MENER À BIEN la publication de son premier livre est une tâche aussi excitante qu'éprouvante... surtout pour l'entourage de l' auteure! J'aimerais par conséquent remercier les nombreuses personnes qui m'ont appuyée tout au long de ce processus. Ma reconnaissance va d'abord à Steve Martin et à Simone Pelletier pour la révision linguistique. Merci également aux nombreuses personnes ont contribué à ce projet par le biais de leurs conseils et mots d'encouragement, ainsi qu'à celles qui ont bien voulu partager leur expérience et leur savoir pour que je puisse arriver au meilleur résultat possible. Je tenterai ici une liste non exhaustive: Christian, David, Geneviève, Luc, Marie-Noëlle, Mariève, Natacha, Nigel, Sophie, Steve, Steve, Steve, Suzanne. Merci à « mes» familles (celle qui est 100% bio et celle qui s'est génétiquement modifiée à partir de ces années passées à l'UQAM!).

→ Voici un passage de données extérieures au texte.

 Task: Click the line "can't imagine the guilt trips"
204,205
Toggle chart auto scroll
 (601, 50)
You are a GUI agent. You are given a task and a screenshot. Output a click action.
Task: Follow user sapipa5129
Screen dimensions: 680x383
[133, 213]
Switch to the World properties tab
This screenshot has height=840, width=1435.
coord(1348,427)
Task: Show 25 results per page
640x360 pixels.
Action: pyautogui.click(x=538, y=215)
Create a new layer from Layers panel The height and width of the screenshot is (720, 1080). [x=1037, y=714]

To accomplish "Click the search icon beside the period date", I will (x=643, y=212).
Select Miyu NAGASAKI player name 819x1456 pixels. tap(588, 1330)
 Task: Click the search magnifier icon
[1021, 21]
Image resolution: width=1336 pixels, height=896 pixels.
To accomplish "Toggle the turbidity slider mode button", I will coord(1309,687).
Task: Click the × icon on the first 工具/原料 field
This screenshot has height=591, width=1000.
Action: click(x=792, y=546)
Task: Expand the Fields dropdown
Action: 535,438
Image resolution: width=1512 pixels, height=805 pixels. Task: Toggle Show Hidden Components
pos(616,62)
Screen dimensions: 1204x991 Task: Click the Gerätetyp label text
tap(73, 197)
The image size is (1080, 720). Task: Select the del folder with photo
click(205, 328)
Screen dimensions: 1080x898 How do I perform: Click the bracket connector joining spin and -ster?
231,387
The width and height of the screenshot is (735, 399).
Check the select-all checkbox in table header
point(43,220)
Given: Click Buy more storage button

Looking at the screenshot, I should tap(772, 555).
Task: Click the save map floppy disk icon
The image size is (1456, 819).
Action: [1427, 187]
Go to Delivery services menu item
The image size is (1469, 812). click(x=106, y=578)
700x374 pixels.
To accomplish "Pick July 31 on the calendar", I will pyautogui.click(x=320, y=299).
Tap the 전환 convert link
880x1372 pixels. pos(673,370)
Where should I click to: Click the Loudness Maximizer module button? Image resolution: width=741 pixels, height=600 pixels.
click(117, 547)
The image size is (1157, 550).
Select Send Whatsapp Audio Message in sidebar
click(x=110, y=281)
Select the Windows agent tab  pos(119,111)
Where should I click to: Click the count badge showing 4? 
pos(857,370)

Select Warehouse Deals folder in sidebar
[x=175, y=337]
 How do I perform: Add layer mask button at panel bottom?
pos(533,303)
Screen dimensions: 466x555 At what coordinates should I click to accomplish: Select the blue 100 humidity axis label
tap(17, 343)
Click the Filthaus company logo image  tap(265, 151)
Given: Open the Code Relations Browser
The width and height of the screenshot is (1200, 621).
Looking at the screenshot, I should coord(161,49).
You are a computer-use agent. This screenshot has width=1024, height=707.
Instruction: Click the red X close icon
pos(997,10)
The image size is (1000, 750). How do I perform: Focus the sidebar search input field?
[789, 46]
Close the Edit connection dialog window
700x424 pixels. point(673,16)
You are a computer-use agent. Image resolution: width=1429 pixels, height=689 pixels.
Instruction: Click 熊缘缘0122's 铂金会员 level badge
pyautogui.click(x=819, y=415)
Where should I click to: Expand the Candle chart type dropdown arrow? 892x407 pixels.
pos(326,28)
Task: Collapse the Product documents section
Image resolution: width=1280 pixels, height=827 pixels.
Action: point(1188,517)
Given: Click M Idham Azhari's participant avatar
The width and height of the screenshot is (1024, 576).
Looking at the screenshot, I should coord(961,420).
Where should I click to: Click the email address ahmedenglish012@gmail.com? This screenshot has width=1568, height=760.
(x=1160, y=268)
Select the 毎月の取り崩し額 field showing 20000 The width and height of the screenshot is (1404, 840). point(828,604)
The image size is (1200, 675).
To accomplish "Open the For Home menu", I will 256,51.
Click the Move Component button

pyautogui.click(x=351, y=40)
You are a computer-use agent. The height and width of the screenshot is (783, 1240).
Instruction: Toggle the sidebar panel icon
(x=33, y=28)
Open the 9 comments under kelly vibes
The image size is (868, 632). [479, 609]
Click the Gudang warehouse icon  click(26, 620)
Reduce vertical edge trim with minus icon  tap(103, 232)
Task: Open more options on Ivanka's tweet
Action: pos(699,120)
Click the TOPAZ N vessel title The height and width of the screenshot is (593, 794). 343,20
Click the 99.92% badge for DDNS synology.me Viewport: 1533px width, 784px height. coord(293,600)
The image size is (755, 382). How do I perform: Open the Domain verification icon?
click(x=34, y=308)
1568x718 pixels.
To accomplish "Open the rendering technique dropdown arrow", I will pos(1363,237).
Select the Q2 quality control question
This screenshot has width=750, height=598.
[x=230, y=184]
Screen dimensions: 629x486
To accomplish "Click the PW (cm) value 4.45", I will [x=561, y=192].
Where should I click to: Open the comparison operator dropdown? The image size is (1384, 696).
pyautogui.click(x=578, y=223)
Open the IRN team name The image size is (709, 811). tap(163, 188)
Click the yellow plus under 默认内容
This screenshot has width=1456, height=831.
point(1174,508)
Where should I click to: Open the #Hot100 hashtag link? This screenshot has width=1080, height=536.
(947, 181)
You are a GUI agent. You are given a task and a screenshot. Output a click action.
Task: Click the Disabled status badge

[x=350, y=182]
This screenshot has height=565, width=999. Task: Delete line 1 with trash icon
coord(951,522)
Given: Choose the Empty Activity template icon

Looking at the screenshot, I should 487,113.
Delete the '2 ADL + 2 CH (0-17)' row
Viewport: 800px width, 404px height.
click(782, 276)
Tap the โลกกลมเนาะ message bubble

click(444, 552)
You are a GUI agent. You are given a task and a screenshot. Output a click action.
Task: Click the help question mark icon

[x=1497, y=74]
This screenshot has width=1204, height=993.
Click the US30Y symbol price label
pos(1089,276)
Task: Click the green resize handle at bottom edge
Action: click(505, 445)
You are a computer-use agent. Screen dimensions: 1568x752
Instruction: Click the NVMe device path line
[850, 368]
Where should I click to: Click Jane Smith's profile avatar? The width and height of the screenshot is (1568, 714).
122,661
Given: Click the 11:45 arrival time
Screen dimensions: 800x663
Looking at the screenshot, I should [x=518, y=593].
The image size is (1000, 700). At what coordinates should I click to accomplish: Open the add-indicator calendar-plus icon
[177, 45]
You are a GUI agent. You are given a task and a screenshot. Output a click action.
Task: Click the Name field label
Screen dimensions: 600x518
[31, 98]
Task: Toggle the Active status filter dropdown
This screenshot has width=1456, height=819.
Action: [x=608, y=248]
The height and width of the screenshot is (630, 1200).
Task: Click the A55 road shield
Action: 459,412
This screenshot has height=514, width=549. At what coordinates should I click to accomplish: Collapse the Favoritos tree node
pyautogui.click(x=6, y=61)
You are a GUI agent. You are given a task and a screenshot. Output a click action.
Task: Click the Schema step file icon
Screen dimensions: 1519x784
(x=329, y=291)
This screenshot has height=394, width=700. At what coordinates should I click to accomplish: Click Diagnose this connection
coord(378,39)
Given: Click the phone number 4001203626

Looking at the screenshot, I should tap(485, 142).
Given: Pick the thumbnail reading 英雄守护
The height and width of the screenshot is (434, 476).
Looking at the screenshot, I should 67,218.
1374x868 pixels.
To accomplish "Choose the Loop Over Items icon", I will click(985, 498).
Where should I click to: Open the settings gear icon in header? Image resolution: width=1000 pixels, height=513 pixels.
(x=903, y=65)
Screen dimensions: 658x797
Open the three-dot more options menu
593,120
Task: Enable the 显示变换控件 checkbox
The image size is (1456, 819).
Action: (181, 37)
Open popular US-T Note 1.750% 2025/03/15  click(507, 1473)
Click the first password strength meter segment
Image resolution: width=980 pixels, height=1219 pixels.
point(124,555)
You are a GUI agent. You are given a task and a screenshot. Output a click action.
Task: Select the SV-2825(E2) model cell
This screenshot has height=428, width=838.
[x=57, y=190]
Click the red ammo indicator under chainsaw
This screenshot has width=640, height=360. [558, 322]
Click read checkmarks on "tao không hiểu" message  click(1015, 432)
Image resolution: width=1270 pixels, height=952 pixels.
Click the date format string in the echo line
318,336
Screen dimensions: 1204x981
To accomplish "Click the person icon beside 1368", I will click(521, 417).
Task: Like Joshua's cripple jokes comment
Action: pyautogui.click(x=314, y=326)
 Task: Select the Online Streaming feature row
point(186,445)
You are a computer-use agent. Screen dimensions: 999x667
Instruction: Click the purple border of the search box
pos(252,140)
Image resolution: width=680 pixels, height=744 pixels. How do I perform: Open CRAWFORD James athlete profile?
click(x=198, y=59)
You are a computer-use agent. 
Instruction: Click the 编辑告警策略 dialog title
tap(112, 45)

INTRODUCTION Quand l'art nous met en boîte... ou presque!

SOYEZ HONNÊTE, la situation suivante vous est probablement déjà arrivée: vous êtes dans un musée ou une galerie, vous arrivez face à un objet qui n'a rien de beau, rien de spécial. L'incompréhension vous submerge, vous vous laissez aller à une pointe d'exaspération et vous vous dites: « C'est de l'art, ça?! » Ça y est: vous êtes tombé dans le piège tendu par l'artiste. Même le spécialiste ou le connaisseur aura, un jour ou l'autre, cette réaction tout à fait normale. L'éclatement des règles de la production de l'art déstabilise notre rapport aux oeuvres depuis que des objets ordinaires sont extirpés de leur banal contexte d'usage pour être exposés, scrutés et détournés de leur vocation première. Il est donc parfaitement légitime de se demander parfois - comme nous le faisons tous - ce qu'ils font là. Le philosophe Arthur C. Danto s'est posé la même question en 1964 à la Stable Gallery devant une œuvre d'Andy Warhol, les célèbres Boîtes Brillo. La réponse à cette question a mené à la publication d'un ouvrage qui a marqué la philosophie de l'art du vingtième siècle, The Transfiguration of the Commonplace, traduit en français en 1989 sous le titre La transfiguration du banal.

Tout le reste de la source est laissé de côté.